Anger was rising along with the muddy water in New Orleans. Mayor Ray Nagin on Tuesday night blasted what he called a lack of coordination in relief efforts for setting behind the city’s recovery. “There is way too many fricking … cooks in the kitchen,” Nagin said in a phone interview with WAPT-TV in Jackson, Mississippi. Nagin was fuming over what he said were scuttled plans to plug a 200-yard breach near the 17th Street Canal, allowing Lake Pontchartrain to spill into the central business district.

[…]

Frustration was also rising among people who now find themselves refugees in their own city. Thousands of people were being housed in the Louisiana Superdome, where toilets were overflowing and there was no air conditioning to provide relief from 90-degree heat. Nagin estimated the number of people in the Superdome at between 12,000 and 15,000 people as of late Tuesday. He said they could be there for a week unless evacuated sooner. Blanco said officials are making plans to evacuate people from the Superdome and other shelters, but she did not say when that might happen or where they might be taken.

Mayor blasts failure to patch levee breaches (CNN)

A day after Hurricane Katrina dealt a devastating blow to the Big Easy, New Orleans Mayor Ray Nagin Tuesday night blasted what he called a lack of coordination in relief efforts for setting behind the city’s recovery. “There is way too many fricking … cooks in the kitchen,” Nagin said in a phone interview with WAPT-TV in Jackson, Miss., fuming over what he said were scuttled plans to plug a 200-yard breach near the 17th Street Canal, allowing Lake Pontchartrain to spill into the central business district. An earlier breach occurred along the Industrial Canal in the city’s Lower 9th Ward.

[…]

The National Weather Service reported a breach along the Industrial Canal levee at Tennessee Street, in southeast New Orleans, on Monday. Local reports later said the levee was overtopped, not breached, but the Corps of Engineers reported it Tuesday afternoon as having been breached.

But Nagin said a repair attempt was supposed to have been made Tuesday. According to the mayor, Blackhawk helicopters were scheduled to pick up and drop massive 3,000-pound sandbags in the 17th Street Canal breach, but were diverted on rescue missions.
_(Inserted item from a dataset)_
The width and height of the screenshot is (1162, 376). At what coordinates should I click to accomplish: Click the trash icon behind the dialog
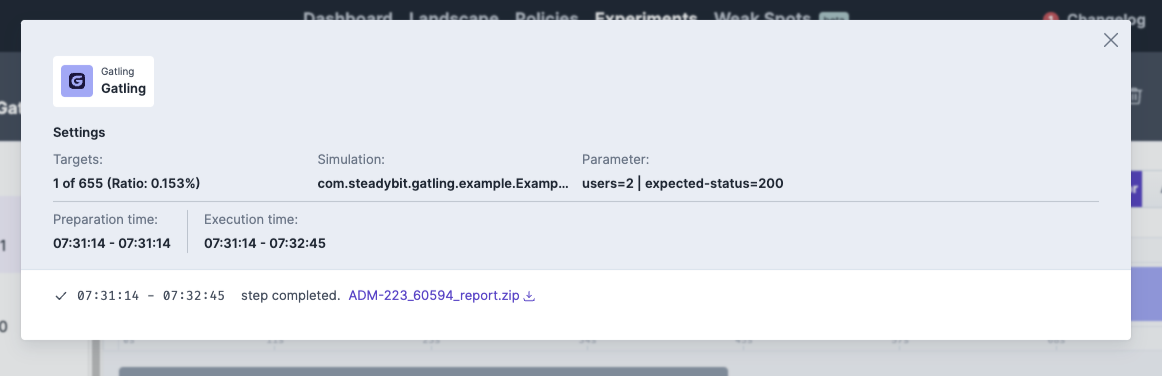click(1135, 95)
Nagin said neglecting to fix the problem has set the city behind by at least a month. “I had laid out like an eight week to ten week timeline where we could get the city back in semblance of order. It’s probably been pushed back another four weeks as a result of this,” Nagin said. “That four weeks is going to stop all commerce in the city of New Orleans. It also impacts the nation, because no domestic oil production will happen in southeast Louisiana.”

Nagin said he expects relief efforts in the city to improve as New Orleans, the National Guard and FEMA combine their command centers for better communication, followup and accountability.

Nagin’s frustration is understandable. Unfortunately, although our ability to respond to natural disasters has improved markedly after lessons learned from Hurricane Andrew in 1992, there is no way to be truly prepared for something like this. The only comparable storm to hit the United States in my lifetime was Hurricane Camille (1969), which I only vaguely remember. And each storm sets off its own rather unpredictable chain of events.

Update: Bob Owens has been wondering for a couple of days what would happen with the inmates in New Orleans prisons. Now we know.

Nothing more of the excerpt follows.